Christina: Yeah. Those progressions are so helpful because you, I mean, we all know at any grade level you’ve got kids that come in at various understandings of the topic that we need to cover. Right? Um, so understanding that progression so that you can tell where those kids are and how can we get them to that end product that we need them to be at. And so, especially with fractions, like, um, my own personal understanding of fractions was very limited because all I was taught was the operations, you know, just here algorithms of how to add, subtract, multiply and divide with fractions. I didn’t have that understanding of what a fraction was and then be able to use that to make sense of those algorithms. So it is really helpful to have all of those pieces. And one of the questions I like to ask is like a specific story about how your change in teaching has impacted student learning.
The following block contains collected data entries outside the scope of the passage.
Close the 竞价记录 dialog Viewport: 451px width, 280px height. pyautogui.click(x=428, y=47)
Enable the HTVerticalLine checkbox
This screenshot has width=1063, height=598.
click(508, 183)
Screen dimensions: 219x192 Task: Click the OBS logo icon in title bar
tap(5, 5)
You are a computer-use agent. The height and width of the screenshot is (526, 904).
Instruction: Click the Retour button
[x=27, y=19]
So one of the things that I, I’m going to ask you to tell us a very specific one. Sometimes I leave this open, but you kind of brought it up of the switching from the labeled fraction bars to blank fraction bars. And for people who don’t know, the label fraction bars are the ones that say things like 1/2, like this bar is 1/2, this bar’s the 1/4, but then the blank fraction bars don’t have any of those labels on them. They’re just bars. So how, how has that made a difference for kids learning?
Jeni: Right. Well, I think for me, because what it brings back to students is that all fractions have to be based on what the one whole is. So when we’re using the unlabeled fraction bars, I set the one, the one is always a different tile. Some days it’s the pink, which is traditionally the 1/2. But I’ll say, okay, today the pink is one whole and I’ll mark it on usually on the overhead projector. And then I say, now I want you to take out the blue tiles and I want you to, uh, determined what the unit fraction is with the pink one being one whole. So, so they’re just not looking at a number of bar, a number. They really have to figure out how many equal parts to divide up what I have determined to be that one whole. And so it makes them rethink.
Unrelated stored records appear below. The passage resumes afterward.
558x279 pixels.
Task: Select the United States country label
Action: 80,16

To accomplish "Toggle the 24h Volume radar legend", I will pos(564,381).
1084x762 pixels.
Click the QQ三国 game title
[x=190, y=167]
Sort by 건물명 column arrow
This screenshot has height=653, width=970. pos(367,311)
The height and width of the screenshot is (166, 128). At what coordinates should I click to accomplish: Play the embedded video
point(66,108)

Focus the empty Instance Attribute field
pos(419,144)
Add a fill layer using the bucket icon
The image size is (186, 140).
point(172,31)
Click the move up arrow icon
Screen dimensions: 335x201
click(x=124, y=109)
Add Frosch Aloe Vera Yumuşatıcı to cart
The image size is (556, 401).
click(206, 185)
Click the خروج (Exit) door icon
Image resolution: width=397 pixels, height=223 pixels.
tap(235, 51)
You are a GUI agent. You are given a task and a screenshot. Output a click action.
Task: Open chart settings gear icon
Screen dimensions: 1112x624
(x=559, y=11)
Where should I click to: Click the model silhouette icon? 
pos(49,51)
Um, it just makes them realize it’s just not, again, looking at a couple of numbers and knowing that you do something to those numbers, right? They have to identify the fraction at the very organic level at the basic level. And so then the other thing that’s really nice as I think we also kind of start dividing. We do a lot of work in fractions and we do a lot of work in whole numbers, but you know, we need to have them practicing very regularly, very quickly, fractions greater than one whole. So then when you use the unlabeled tiles with smaller increments, right? It’s super easy for a student sitting at his or her desk to then count fractions greater than one cause if your smallest tile, if that makes sense. If you’re small tile is one, then you can use a lot of tiles and pretty soon you know, you’re at 15 one-thirds and then that gives you five wholes.
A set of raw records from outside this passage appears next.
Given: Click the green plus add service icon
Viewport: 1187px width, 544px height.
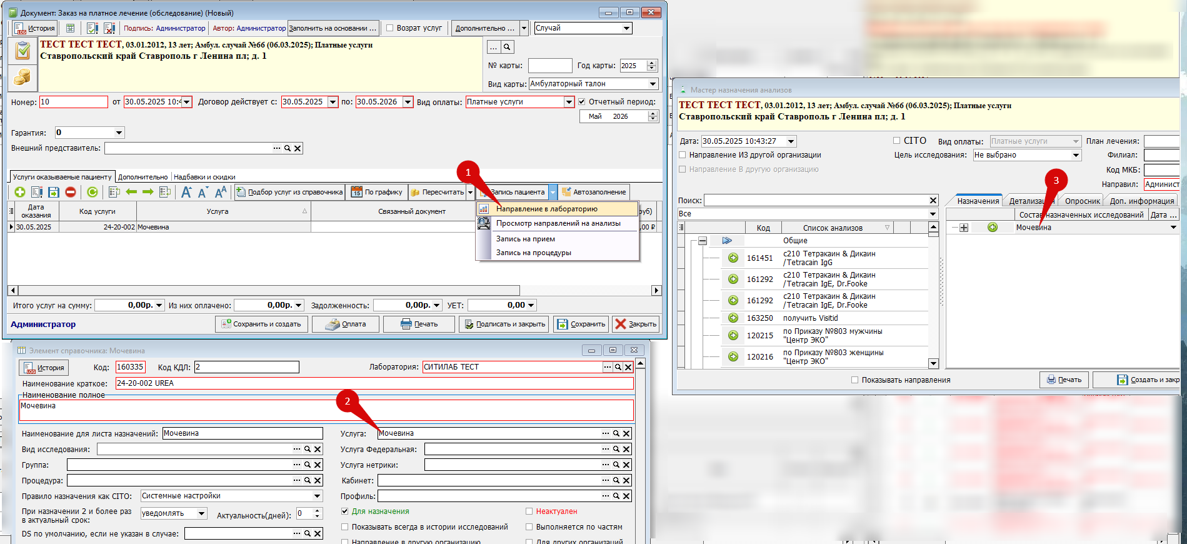Looking at the screenshot, I should 20,192.
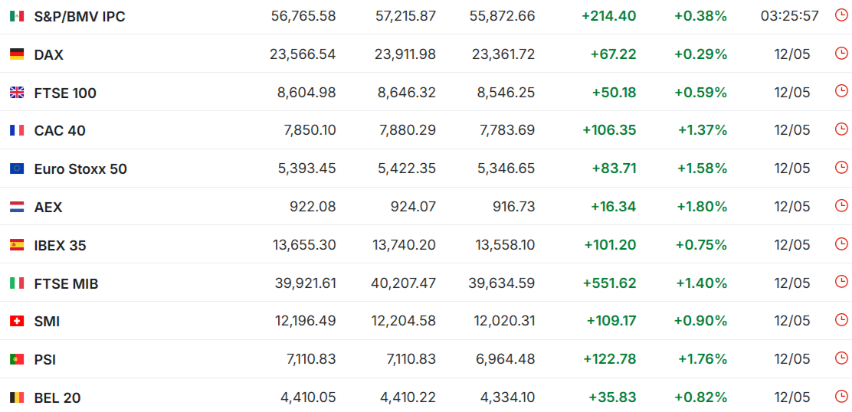Open the BEL 20 index link

[57, 398]
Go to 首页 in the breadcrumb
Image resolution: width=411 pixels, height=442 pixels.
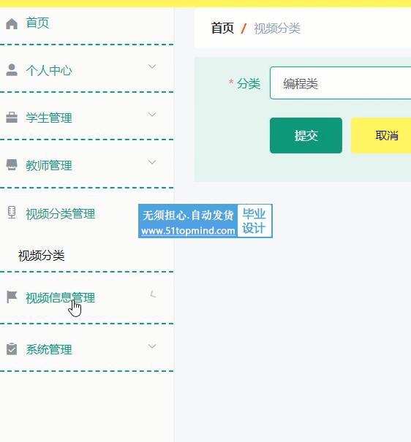point(222,28)
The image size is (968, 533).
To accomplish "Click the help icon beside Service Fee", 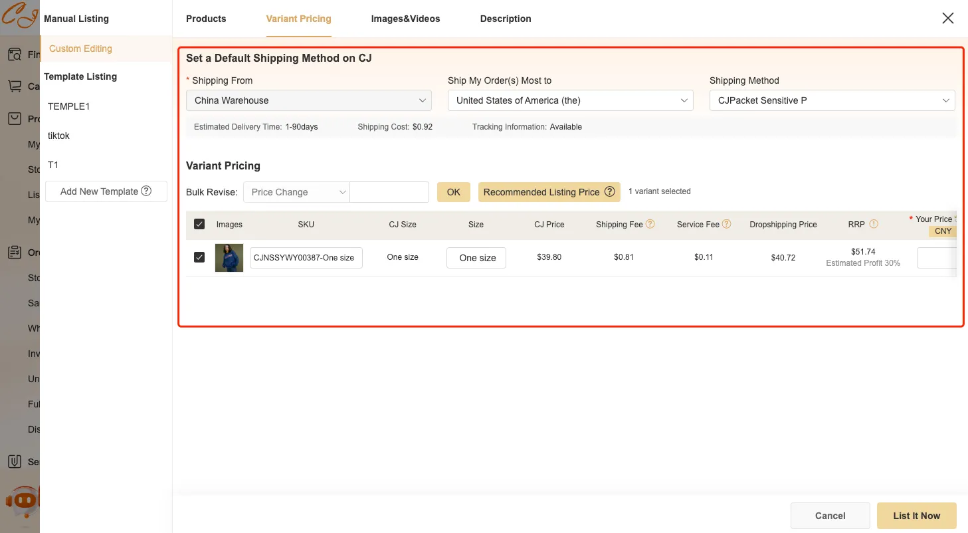I will (727, 224).
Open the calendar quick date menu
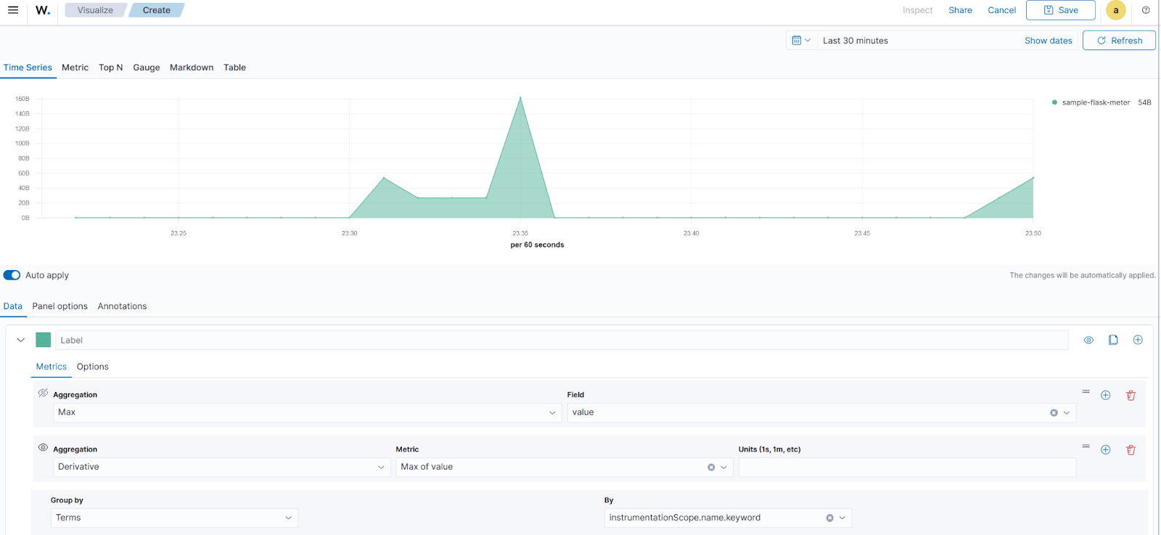This screenshot has height=535, width=1161. tap(801, 41)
So, uh, you know, a quick story kind of just about, and I don’t know, you know, how much children really change, but we, I was talking, I had a paraeducator for a few years in, in fifth grade. And my frustration, I felt like with students not even understanding how to find one half of anything, like they just didn’t get it. And it was just like, I was like, I can’t believe this. How do, how do they not having not ever, you know, divided a cookie, had their parents tell them to do this. And then my paraeducator said, but you know, children don’t really share things anymore. Everyone has their own package of little cookies or their own package of crackers. I thought like, wow, like is that because it’s, to me something that to me is so fundamental, right, is what is one half of anything.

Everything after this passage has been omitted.